Minnesotans by a wide margin support the Medicaid eligibility checks featured in the GOP’s “Big Beautiful Bill”.
In a recent poll of 500 Minnesotans conducted May 28-31 by the Center of the American Experiment, respondents were asked about Medicaid checks to remove ineligible enrollees:
- 75% support yearly eligibility checks
- 58% support Medicaid recipients work or be looking for work
- 89% want a requirement that recipients live in the state
When work requirements were supplemented with “or school” for able bodied adults, a national poll found the support climbed to 88% support. Minnesotans, by a clear majority, want to make sure Medicaid recipients live in the state, don’t make too much money, aren’t on another plan and are not dead. Their skepticism is warranted.
According to a report released this week from the General Accounting Office, over $31 billion in “improper payments” are sent to the states every year for Medicaid. Most of this money is wasted on people who do not qualify.
From 2014–2024, Medicaid in Minnesota increased from serving 728,000 to 1,106,000. That’s a 52% increase, while the population growth during that time was just 3%. Why did Medicaid grow seventeen times the growth in population?
This explosive growth is outside of the pandemic years, when the number rose to 1,336,000 as eligibility eased and disenrollment was nearly impossible. Between 2023 and today, more than 230,000 Minnesotans were “kicked off” Medicaid as they lost eligibility when the pandemic emergency ended. Where did they all go? The uninsured number in Minnesota has not dramatically spiked. Why?
Last year, American Experiment’s Peter Nelson took a deep dive into those numbers. In “What the Medicaid Undercount reveals about “Medicaid Unwinding.” Nelson discovered that one-in-five enrollees was improperly enrolled, noting “around 70 percent of the increase in Medicaid enrollment from 2019-2022” were people who did not know they had Medicaid. They might have been enrolled in a private plan, Medicare, or simply thought they were uninsured.
This “undercount” increased from 5.8 million in 2018 to 18.5 million in 2022, an increase of 12.7 million, largely made up of people who were on Medicaid, but did not know it.

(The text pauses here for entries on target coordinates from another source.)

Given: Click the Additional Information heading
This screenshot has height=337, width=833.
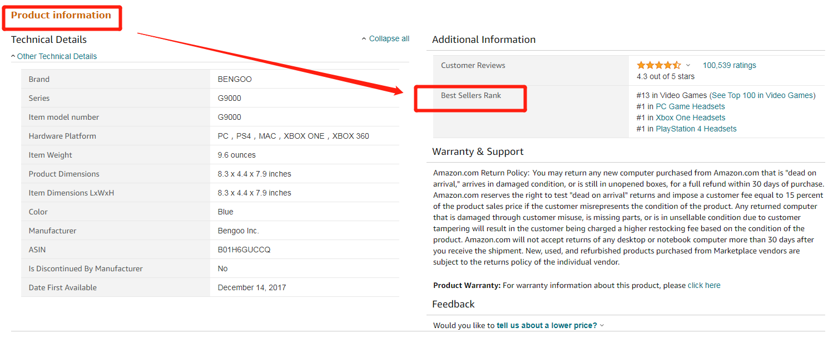Looking at the screenshot, I should click(484, 40).
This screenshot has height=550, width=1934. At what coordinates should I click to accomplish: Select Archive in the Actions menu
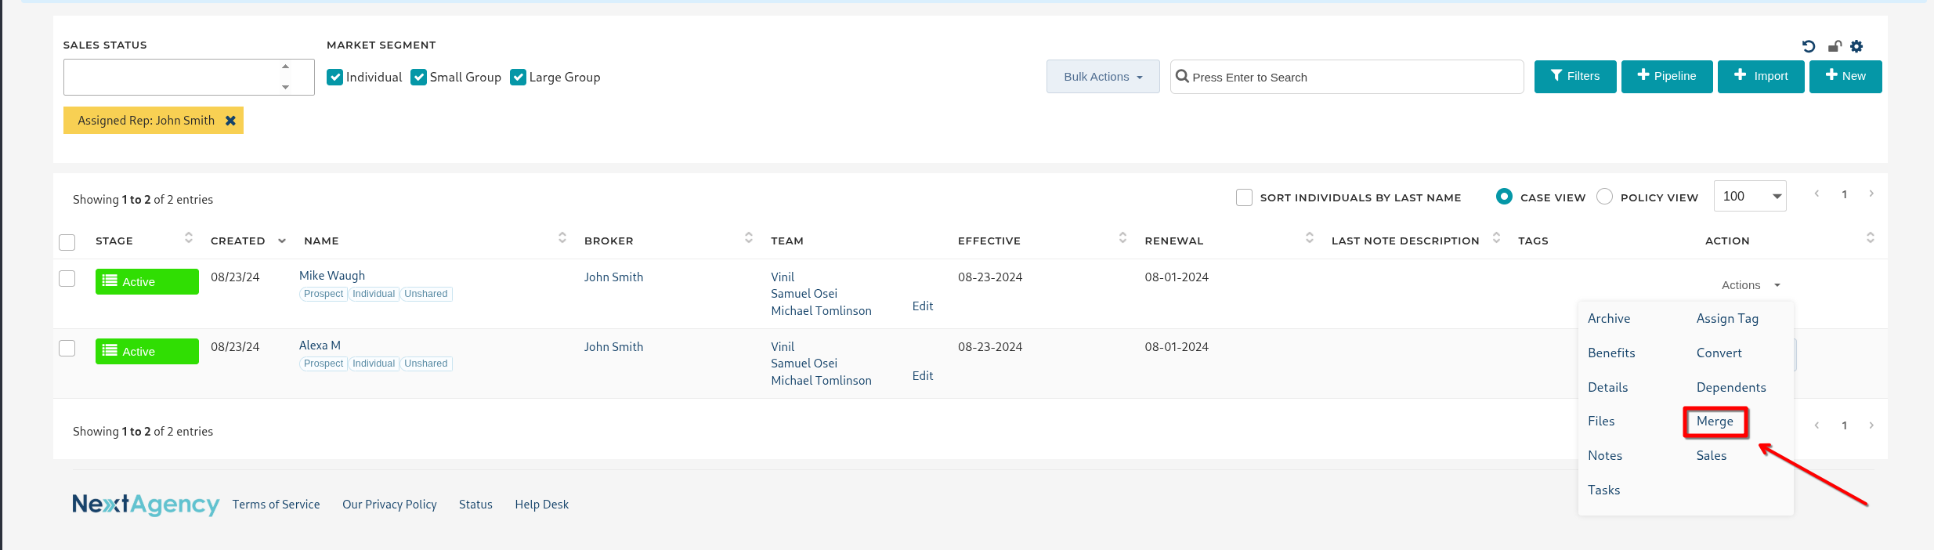(1608, 319)
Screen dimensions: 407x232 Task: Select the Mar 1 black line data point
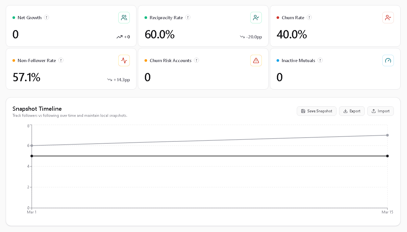31,156
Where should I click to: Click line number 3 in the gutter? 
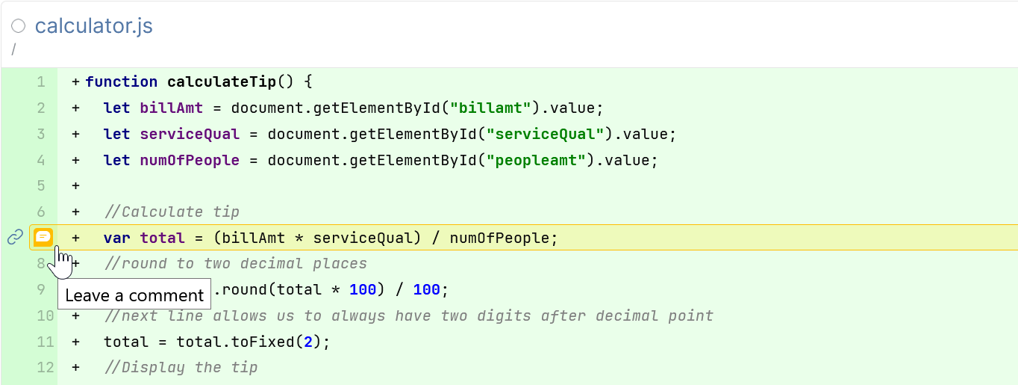click(41, 134)
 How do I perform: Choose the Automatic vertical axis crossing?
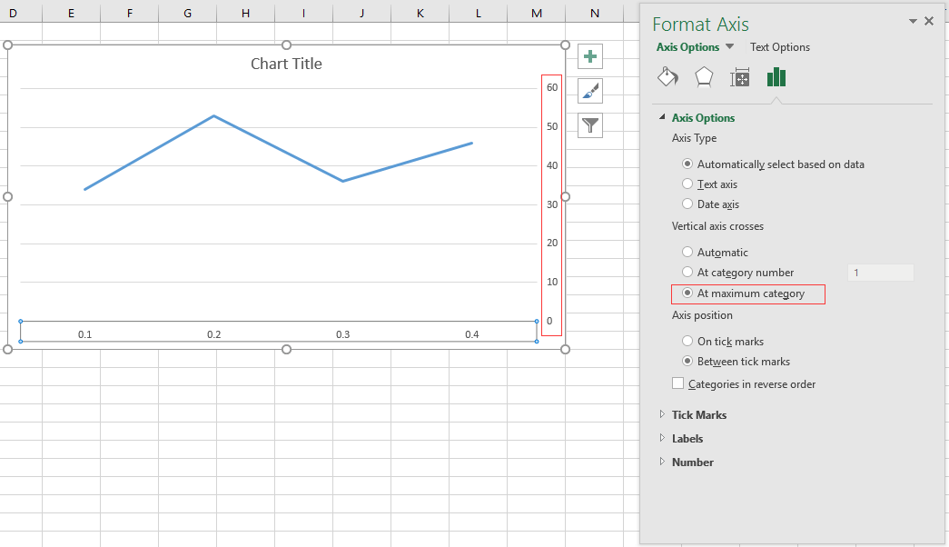[687, 252]
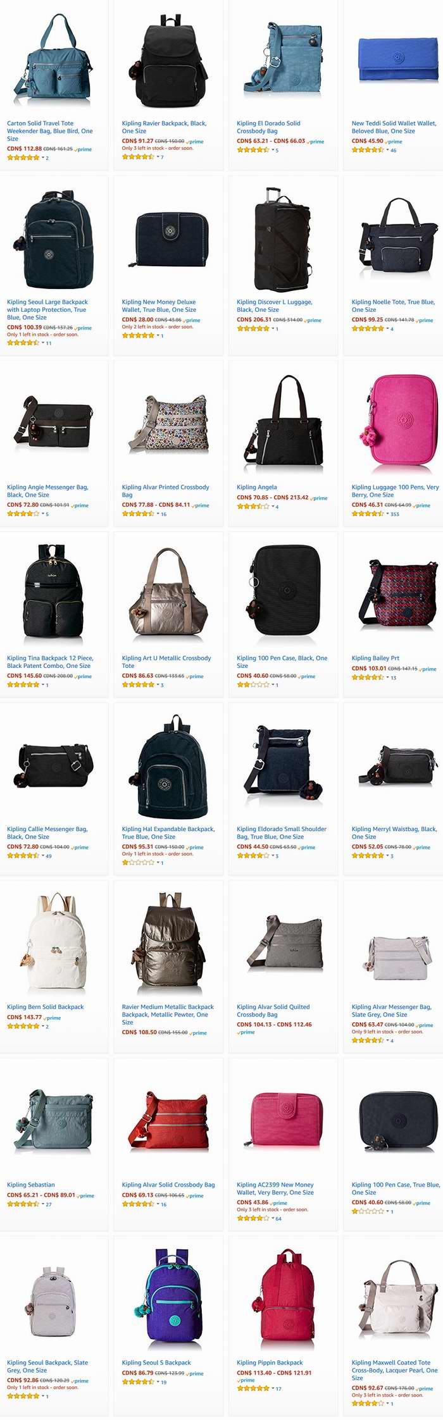Click the prime badge beside Kipling Bern Solid Backpack price
This screenshot has height=1420, width=443.
pos(52,1018)
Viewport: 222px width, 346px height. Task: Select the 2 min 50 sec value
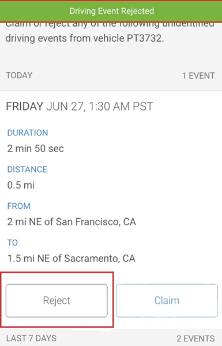pos(35,148)
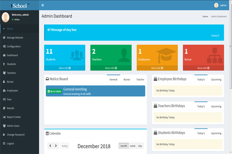Open the Bursar tab in Notice Board
Image resolution: width=232 pixels, height=154 pixels.
[x=127, y=79]
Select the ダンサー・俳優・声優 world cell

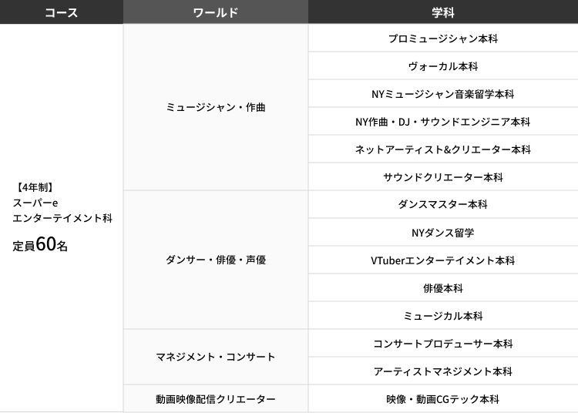[x=216, y=260]
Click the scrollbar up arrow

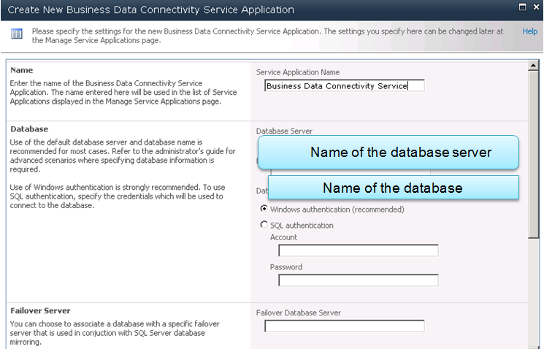[x=534, y=67]
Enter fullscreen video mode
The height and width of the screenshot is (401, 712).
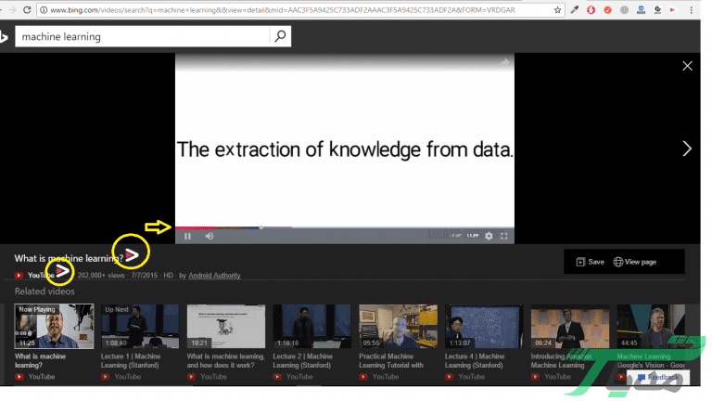[504, 236]
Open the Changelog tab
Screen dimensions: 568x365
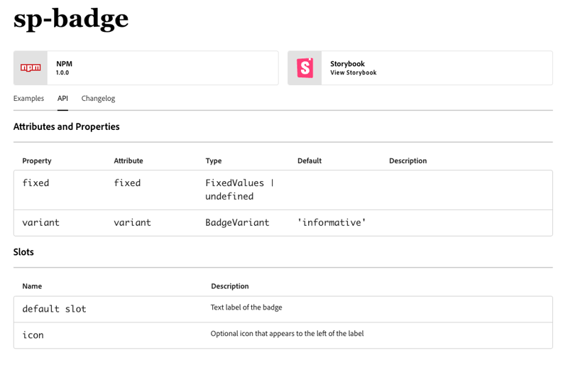[98, 99]
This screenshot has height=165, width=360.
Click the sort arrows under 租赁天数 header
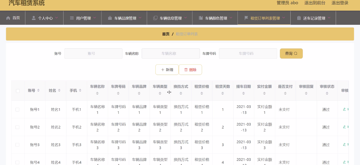[x=223, y=93]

This has been an incredible benefit to the Medicaid Managed Care Organizations (MCOs) who manage Medicaid for most enrollees. Their net underwriting gain soared to $9.1 billion in 2021 and 2022, from around $1.5 billion in the preceding years.
The Kaiser Foundation released numbers showing that 170,000 Minnesotans would lose health insurance as a result of the GOP’s Big Beautiful Bill because of increased eligibility checks for Medicaid.
If these folks live in another state, are already covered, make too much money, or are dead, Minnesotans do not want them on Medicaid.